Task description
From the data below, give the number of lines holding the word "Expand", with nothing else added.

◇ ◇ ◇ ◇ ◇

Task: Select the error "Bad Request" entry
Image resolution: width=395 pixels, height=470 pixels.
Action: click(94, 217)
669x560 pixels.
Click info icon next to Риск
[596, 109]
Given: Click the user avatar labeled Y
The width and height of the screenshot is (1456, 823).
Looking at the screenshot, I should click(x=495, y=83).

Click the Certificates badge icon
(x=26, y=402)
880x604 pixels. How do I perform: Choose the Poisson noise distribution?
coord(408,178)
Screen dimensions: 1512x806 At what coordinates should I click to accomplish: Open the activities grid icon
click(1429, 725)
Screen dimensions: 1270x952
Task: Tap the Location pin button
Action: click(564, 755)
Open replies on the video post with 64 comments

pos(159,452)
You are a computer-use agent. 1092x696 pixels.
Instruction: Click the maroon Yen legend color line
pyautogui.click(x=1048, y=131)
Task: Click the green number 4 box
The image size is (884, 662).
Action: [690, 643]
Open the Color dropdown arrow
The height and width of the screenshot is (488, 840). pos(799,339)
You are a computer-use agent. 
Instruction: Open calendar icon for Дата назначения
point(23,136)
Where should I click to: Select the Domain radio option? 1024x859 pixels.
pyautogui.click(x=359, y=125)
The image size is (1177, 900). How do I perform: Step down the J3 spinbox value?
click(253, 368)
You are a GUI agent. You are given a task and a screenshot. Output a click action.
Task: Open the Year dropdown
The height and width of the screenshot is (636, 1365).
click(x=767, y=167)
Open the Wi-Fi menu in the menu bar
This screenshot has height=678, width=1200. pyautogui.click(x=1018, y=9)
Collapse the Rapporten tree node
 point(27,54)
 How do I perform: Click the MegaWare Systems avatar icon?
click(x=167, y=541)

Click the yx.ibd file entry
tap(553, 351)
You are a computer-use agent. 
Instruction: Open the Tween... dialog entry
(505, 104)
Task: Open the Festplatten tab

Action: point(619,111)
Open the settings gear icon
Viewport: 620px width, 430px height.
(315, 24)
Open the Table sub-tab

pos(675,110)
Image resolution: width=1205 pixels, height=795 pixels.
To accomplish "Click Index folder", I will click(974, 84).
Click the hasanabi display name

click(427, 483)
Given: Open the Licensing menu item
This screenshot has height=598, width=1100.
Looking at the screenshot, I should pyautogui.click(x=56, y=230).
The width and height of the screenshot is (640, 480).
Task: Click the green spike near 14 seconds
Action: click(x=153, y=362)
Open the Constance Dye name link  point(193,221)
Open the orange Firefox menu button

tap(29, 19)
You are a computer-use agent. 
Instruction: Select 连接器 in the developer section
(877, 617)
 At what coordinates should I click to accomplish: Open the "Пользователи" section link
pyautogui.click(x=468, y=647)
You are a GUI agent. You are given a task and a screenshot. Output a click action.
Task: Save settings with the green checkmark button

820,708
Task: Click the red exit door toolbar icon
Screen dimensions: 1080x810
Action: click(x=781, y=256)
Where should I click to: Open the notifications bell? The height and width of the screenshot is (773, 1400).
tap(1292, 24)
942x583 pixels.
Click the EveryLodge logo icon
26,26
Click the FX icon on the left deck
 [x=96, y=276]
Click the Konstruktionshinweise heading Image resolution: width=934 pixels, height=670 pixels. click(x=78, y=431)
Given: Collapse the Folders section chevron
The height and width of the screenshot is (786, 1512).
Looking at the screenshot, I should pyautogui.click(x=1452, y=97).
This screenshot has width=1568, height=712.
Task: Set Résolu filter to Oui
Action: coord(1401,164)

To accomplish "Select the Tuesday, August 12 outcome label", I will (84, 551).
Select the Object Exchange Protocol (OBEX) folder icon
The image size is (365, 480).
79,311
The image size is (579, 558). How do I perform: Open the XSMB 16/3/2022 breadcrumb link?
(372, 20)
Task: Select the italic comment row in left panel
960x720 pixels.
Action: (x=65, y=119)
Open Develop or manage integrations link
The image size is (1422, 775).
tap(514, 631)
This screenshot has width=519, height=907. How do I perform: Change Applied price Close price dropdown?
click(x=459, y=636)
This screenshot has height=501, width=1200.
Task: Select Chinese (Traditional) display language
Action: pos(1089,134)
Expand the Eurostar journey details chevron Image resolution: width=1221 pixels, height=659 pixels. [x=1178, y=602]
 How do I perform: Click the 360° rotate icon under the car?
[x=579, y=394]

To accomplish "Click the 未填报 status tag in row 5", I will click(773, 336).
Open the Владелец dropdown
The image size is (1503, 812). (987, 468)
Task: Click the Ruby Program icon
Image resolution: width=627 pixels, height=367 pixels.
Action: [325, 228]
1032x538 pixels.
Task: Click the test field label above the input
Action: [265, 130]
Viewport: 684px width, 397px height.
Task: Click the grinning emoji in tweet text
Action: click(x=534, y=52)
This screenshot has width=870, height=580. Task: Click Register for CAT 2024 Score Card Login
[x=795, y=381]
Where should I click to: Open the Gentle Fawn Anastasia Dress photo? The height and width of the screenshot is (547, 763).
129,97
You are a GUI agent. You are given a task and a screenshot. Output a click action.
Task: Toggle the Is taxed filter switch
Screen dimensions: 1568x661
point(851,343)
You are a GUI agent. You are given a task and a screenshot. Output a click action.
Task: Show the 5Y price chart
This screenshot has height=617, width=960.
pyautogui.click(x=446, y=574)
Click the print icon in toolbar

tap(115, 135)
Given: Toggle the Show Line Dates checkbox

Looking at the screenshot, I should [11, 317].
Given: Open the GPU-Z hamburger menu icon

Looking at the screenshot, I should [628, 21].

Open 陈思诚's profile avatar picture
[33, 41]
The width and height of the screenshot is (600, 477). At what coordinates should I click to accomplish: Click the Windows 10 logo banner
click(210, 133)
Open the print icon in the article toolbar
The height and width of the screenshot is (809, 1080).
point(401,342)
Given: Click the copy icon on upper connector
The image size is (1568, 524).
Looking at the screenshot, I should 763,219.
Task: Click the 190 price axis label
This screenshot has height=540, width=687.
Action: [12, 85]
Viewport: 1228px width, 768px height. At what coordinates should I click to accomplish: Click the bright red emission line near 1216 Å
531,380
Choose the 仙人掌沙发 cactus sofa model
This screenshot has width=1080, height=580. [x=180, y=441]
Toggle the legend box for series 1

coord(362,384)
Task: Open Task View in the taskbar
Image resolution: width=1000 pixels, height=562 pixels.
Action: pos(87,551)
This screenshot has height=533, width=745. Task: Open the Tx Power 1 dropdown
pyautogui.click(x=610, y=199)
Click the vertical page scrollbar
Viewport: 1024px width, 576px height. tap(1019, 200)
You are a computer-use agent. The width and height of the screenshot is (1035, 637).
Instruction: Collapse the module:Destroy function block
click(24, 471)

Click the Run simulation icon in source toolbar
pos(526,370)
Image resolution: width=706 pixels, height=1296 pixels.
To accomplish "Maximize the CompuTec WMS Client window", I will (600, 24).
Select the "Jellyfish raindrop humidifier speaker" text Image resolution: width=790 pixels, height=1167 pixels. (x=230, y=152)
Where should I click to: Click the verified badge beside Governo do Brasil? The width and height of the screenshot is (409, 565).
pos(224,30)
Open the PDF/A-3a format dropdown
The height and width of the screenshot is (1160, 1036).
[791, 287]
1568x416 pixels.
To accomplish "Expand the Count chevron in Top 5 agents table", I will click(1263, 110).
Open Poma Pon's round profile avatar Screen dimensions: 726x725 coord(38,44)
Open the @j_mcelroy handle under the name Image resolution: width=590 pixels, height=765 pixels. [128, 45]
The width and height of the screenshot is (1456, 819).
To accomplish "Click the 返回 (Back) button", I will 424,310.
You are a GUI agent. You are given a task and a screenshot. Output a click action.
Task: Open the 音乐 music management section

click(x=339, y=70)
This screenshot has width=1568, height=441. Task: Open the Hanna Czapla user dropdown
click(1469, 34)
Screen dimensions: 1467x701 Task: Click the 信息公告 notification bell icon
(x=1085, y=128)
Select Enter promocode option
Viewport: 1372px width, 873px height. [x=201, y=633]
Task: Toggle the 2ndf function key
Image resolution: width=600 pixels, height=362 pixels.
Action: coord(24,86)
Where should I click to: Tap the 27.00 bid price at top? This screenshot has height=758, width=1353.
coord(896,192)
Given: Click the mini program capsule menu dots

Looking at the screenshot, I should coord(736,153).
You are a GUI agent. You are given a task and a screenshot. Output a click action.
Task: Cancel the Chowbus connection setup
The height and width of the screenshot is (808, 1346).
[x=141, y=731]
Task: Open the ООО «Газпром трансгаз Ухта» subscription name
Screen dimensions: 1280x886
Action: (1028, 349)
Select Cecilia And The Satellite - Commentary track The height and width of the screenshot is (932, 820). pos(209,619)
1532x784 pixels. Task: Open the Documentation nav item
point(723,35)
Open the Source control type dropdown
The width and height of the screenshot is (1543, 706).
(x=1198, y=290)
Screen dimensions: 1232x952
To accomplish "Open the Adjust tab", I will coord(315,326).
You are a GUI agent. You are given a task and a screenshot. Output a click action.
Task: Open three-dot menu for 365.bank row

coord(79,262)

◇ ◇ ◇ ◇ ◇

Completed exercise
2